消化在线: 缓释美沙拉秦颗粒剂治疗溃疡性结肠炎
来源:

Ref: Love BL, Miller AD. Ann Pharmacother. 2012 Nov;46(11):1529-36. doi: 10.1345/aph.1R171. Epub 2012 Oct 31.
资料选择和数据析取:评估包涵了通过检索发现的所有关于人体使用缓释美沙拉秦颗粒剂的英文文献。 目的:为评估缓释美沙拉秦颗粒在溃疡性结肠炎维持缓解中的效果和安全性。
数据来源:使用“美沙拉秦颗粒”、“溃疡性结肠炎”、“Apriso”和“Salofalk”等词条,通过检索《MEDLINE》(1990年-2012年6月)来获取文献。
数据合成:轻中度溃疡性结肠炎的诱导和维持缓解倾向于首选5-氨基水杨酸类制剂(巴柳氮、美沙拉秦、奥沙拉秦和柳氮磺胺吡啶)。美沙拉秦颗粒在美国是胶囊包装,在欧洲为非胶囊剂型。缺乏评估胶囊型美沙拉秦颗粒诱导缓解的数据,但是欧洲的美沙拉秦颗粒诱导缓解已经评估。与服用安慰剂的患者相比,服用美沙拉秦颗粒的患者更容易获得临床和内镜学缓解。两项关键、随机、双盲、安慰剂对照、多中心研究评估了胶囊型美沙拉秦颗粒对562名成人的溃疡性结肠炎的维持缓解治疗。两项试验中,服用胶囊型美沙拉秦颗粒的患者在6个月中保持无复发的比例比服用安慰剂的患者要高。美沙拉秦颗粒的耐受性好,最常见的副作用有头痛、恶心、上呼吸道感染。
结论:当前证据支持使用缓释美沙拉秦颗粒剂维持缓解轻中度溃疡性结肠炎。需要进一步研究以测试出胶囊型美沙拉秦颗粒剂诱导缓解溃疡性结肠炎的理想剂量和用法。
Extended-release mesalamine granules for ulcerative colitis.
OBJECTIVE: To evaluate the efficacy and safety of extended-release mesalamine granules in the maintenance of remission in ulcerative colitis (UC).
DATA SOURCES: Literature was obtained through searches of MEDLINE (1990-June 2012) using the terms mesalamine granules, ulcerative colitis, Apriso, and Salofalk. Bibliographies from retrieved articles were searched for additional citations.

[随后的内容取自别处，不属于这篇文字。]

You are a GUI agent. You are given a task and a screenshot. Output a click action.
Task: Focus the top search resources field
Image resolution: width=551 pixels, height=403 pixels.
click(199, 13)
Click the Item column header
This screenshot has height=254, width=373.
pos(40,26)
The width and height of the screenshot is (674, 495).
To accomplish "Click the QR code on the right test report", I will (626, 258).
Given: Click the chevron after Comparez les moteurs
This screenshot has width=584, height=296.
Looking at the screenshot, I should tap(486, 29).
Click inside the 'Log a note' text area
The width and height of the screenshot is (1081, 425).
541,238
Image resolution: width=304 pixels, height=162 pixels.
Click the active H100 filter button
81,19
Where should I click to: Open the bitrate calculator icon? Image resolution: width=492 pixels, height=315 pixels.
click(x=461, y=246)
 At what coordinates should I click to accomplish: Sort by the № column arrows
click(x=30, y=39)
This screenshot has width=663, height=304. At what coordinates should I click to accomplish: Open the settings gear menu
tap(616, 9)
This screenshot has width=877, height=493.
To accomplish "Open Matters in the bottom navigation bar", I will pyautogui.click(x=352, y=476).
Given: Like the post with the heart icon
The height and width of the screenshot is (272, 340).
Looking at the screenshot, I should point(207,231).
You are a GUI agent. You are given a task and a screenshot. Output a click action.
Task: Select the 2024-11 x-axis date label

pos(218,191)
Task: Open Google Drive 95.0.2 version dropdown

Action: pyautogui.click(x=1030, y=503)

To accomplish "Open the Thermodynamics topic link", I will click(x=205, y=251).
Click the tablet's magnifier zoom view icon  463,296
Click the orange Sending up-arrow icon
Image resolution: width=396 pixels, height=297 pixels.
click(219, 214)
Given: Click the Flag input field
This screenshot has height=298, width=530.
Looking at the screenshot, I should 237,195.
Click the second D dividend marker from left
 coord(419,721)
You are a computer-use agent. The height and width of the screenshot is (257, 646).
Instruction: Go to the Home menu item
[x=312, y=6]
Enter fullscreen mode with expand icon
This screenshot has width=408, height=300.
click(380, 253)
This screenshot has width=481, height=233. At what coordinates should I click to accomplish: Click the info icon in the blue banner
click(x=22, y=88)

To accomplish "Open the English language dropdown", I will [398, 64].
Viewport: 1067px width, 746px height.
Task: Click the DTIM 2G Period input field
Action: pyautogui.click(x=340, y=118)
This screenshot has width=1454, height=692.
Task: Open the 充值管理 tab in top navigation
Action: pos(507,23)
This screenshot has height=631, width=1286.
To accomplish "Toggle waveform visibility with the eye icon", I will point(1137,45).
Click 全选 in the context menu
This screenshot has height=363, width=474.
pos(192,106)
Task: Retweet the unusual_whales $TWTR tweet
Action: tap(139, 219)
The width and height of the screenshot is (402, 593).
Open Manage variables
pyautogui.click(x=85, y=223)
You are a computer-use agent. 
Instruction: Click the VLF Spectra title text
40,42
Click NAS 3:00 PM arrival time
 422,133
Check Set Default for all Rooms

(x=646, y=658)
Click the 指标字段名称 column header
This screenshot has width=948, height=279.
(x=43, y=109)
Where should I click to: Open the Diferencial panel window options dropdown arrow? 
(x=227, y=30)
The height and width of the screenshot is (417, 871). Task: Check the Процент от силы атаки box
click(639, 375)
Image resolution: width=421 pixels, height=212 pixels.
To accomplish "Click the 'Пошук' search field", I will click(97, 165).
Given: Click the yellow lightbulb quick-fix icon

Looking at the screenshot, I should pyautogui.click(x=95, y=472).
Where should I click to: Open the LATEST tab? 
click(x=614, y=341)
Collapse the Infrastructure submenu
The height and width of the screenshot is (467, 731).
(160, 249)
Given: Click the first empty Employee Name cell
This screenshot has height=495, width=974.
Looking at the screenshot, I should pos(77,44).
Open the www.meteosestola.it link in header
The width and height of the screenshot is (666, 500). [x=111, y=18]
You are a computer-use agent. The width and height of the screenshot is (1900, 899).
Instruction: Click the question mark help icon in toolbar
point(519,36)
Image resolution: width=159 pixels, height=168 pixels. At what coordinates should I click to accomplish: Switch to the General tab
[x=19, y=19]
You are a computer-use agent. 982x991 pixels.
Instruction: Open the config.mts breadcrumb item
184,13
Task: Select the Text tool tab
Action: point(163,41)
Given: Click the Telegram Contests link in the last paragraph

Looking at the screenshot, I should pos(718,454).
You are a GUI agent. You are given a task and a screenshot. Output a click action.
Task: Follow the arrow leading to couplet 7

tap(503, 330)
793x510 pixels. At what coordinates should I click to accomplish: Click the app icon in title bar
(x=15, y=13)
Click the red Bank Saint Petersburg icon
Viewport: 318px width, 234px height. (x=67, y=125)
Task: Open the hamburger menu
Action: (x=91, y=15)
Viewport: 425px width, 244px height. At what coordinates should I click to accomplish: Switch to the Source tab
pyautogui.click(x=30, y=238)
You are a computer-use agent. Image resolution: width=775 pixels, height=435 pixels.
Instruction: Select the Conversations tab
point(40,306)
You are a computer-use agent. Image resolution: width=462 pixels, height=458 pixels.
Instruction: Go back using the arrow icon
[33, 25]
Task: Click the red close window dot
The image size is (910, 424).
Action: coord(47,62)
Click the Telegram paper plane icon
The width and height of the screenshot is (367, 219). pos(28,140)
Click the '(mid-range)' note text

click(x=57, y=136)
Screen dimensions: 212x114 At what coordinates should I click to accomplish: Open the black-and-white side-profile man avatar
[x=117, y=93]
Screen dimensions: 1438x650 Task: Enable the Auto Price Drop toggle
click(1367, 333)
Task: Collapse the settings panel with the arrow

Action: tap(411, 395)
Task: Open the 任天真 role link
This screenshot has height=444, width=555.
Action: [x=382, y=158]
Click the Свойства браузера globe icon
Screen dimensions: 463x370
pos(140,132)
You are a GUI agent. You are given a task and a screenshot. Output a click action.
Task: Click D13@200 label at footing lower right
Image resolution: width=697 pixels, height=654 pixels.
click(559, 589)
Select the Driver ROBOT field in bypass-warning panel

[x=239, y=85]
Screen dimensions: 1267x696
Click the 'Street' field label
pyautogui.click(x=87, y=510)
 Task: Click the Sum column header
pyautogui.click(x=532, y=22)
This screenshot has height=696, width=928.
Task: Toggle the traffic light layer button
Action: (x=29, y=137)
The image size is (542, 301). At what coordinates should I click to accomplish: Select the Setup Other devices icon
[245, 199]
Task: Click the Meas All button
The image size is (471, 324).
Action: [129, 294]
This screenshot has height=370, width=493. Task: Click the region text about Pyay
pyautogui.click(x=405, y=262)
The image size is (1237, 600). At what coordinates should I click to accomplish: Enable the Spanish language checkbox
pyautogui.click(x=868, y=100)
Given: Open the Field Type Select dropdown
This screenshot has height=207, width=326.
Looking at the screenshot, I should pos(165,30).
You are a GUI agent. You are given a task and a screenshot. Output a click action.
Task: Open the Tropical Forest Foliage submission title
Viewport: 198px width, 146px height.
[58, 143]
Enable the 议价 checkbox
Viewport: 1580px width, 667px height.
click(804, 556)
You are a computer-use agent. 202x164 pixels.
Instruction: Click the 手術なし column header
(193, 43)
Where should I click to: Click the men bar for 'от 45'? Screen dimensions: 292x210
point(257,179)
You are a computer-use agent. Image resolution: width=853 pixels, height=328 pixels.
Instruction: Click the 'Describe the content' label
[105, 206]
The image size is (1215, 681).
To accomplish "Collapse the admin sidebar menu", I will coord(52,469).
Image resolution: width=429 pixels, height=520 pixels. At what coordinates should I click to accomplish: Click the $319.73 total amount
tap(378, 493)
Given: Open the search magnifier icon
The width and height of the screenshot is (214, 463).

STUDY SELECTION AND DATA EXTRACTION: All English-language articles reporting on use of extended-release mesalamine granules in humans identified through the search were evaluated and included.
DATA SYNTHESIS: The preferred initial treatment for induction and maintenance of remission in mild to moderate UC is agents from the 5-aminosalicylate class (balsalazide, mesalamine, olsalazine, sulfasalazine). Mesalamine granules are available as an encapsulated product in the US and as a nonencapsulated formulation in Europe. Data evaluating encapsulated mesalamine granules for induction of remission are lacking; however, the European mesalamine granule formulation has been evaluated for induction of remission. Patients receiving mesalamine granules for induction achieved clinical and endoscopic remission more frequently than those receiving placebo. Two pivotal, randomized, double-blind, placebo-controlled, multicenter studies have evaluated encapsulated mesalamine granules for maintenance in 562 adults in remission from UC. In both studies, the proportion of patients who remained relapse-free at 6 months was higher for those receiving encapsulated mesalamine granules than placebo. Mesalamine granules are well tolerated, with headache, nausea, and upper respiratory infections being the most frequently reported adverse effects. CONCLUSIONS: Current evidence supports the use of extended-release mesalamine granules for maintenance of remission in mild to moderate UC. Further studies are necessary to examine the ideal dose and regimen of encapsulated mesalamine granules for induction of remission in UC.